How We Rearchitected the Agentforce Runtime to Minimize Latency

AI is advancing so rapidly that the infrastructure that supports it can’t always keep up. Last year, we saw this firsthand when a critical latency issue caused 20-second delays for some agent responses. That’s a lot of lag for anyone, especially an enterprise, so the Agentforce team quickly triggered a “code red.”   

Over the course of six months, our team delivered more than 30 system-wide enhancements touching nearly every facet of the Agentforce 360 Platform and its underlying infrastructure. The end result was an astounding 70% reduction in latency. Here’s how we got there.  

How Agentforce used to work

To achieve such a dramatic boost in performance, we went back to the drawing board and scrutinized each step of the Agentforce runtime. Previously, whenever a user invoked an agent, Agentforce would follow these steps:

  1. Agent invoked: The process begins when the client initiates an interaction, triggering the agent workflow.
  2. Input safety: The Einstein Trust Layer and system guardrails are activated to analyze the user’s input. An LLM scans for prompt injections, toxicity, and variable manipulation to ensure the request is safe to process.
  3. Topic classification: The system evaluates the message context to categorize it. Another LLM verifies if the request matches an existing topic.
  4. Reasoning prompt: The agent assembles context, scope and history to kickoff the decision-making action loop. We call another LLM to generate the specific input required to execute a knowledge action.
  5. Action execution: The system executes the appropriate tool or process to begin gathering necessary information.
  6. Prompt engine: This component manages all LLM interactions throughout the retrieval process.
  7. Data retrieval: Specialized retrievers query Data Cloud 360 to fetch the data needed to fulfill the request.
  8. Knowledge answer generation: The system synthesizes the retrieved data into a coherent answer, ensuring the response is grounded in your specific business data.
  9. Reasoning prompt: An LLM reviews the generated answer to verify if the answer accurately addresses the user’s question before it’s finalized. 
  10.  Agent response streamed: The validated response is streamed back to the client, completing the loop.

As pictured below, this process involved four LLM calls before a response was streamed out to the user. 

Streamlining the runtime

So, how did we get to that 70% reduction in latency? Here’s a look at the revised Agentforce runtime.
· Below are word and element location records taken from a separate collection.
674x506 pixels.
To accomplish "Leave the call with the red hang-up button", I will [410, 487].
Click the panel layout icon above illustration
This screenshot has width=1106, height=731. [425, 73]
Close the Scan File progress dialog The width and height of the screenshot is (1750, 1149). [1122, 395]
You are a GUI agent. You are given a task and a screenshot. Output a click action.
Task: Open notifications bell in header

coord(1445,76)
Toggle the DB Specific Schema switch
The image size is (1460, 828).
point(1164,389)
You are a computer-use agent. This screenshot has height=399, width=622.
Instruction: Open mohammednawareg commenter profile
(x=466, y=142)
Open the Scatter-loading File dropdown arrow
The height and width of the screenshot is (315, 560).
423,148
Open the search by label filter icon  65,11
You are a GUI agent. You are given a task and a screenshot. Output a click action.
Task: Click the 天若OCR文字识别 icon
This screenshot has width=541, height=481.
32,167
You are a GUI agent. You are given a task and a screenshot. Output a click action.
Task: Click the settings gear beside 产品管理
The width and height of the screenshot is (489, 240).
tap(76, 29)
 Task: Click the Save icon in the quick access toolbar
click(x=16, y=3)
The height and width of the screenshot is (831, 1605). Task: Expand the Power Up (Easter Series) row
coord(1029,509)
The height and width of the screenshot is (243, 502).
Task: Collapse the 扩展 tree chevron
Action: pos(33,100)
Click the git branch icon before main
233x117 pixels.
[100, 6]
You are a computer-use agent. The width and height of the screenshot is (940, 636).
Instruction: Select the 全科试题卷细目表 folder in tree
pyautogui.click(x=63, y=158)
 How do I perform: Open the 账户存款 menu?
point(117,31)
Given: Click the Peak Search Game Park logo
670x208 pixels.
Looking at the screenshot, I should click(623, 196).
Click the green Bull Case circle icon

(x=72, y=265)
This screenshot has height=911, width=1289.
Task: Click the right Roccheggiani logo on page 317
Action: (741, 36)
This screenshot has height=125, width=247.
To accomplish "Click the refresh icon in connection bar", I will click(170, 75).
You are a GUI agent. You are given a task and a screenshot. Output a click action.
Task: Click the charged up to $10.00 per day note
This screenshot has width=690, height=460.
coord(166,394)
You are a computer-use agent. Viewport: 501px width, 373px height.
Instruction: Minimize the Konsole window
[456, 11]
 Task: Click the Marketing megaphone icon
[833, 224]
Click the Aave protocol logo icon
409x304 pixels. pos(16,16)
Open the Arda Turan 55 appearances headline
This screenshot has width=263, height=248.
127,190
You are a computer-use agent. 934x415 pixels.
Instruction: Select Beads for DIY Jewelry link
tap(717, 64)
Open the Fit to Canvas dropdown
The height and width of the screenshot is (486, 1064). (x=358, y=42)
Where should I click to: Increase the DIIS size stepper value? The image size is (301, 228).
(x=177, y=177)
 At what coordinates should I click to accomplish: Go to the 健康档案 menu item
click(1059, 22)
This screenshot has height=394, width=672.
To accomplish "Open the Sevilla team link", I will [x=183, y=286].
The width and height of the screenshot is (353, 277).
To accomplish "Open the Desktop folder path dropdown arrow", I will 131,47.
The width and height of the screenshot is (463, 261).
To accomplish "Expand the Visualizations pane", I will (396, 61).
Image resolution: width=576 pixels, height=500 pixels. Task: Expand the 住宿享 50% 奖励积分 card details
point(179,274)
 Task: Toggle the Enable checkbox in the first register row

The solution involved a multi-pronged approach that touched every level of our architecture.

  • Refactoring and optimizing the AI stack: From action execution to the way Agentforce interprets and runs prompts, our team refactored and optimized core software components and key code paths, delivering more than 30 system-wide improvements. 
  • Architectural improvements: To enable faster agent responses, we made a number of optimizations to the Atlas Reasoning Engine and the way Agentforce executes actions, particularly knowledge lookups for unstructured data. This architectural change, as shown below, consolidates the number of LLM calls the system makes before streaming an output from four to two, reducing time-to-first-token, a key latency metric. 
  • Enhanced input safety: We replaced LLM-based input safety screening with an enhanced  framework to guard against prompt injection attacks. The framework allows agent authors to create deterministic rule filters for sensitive topics. Authors can also chain variables from one action to another without exposing the variables to the LLM, therefore safeguarding the data against prompt injection manipulation attempts. 
  • Optimized topic classification: We replaced a general-purpose LLM with HyperClassifier, our own specialized Small Language Model (SLM). Unlike standard models that generate free-form text, we trained HyperClassifier to perform single-token prediction, outputting a unique token representing a specific topic class. This innovation resulted in a 30x speedup for topic classification, while matching the accuracy of larger models.
  • Infrastructure and scaling: We increased our scaling capacity by switching to OpenAI’s Scale Tier, which offers premium latency, uncapped scale and higher reliability. This will help ensure that as Agentforce grows, our latency remains consistently low.

In summary, our new architecture reduces the overall number of steps in the Agentforce runtime and consolidates the number of LLM calls in half before the end-user sees the first token of the response. Together, these optimizations deliver a 70% reduction in latency. 

Keeping latency low

To maintain these gains and prevent future slowdowns, we’re continuing to invest in a range of solutions, such as comprehensive dashboards, performance profiling for individual components, and identifying end-to-end and component-level  regressions in latency. Our dashboards allow us to monitor aggregate latency trends for our agents, along with drilling down on outlier agents with high latencies. Furthermore, our dashboards allow our engineers to drill down into component-level metrics such as input/output tokens used, LLM processing time, and time taken for data retrieval. Finally, we have set up an alarm to alert for latency regressions, enabling organizations to respond immediately.  

This continuous monitoring ensures that the speed improvements we’ve won are improvements we keep. We remain committed to continuous performance and innovation and ensuring Agentforce sets the standard for agentic speed and reliability.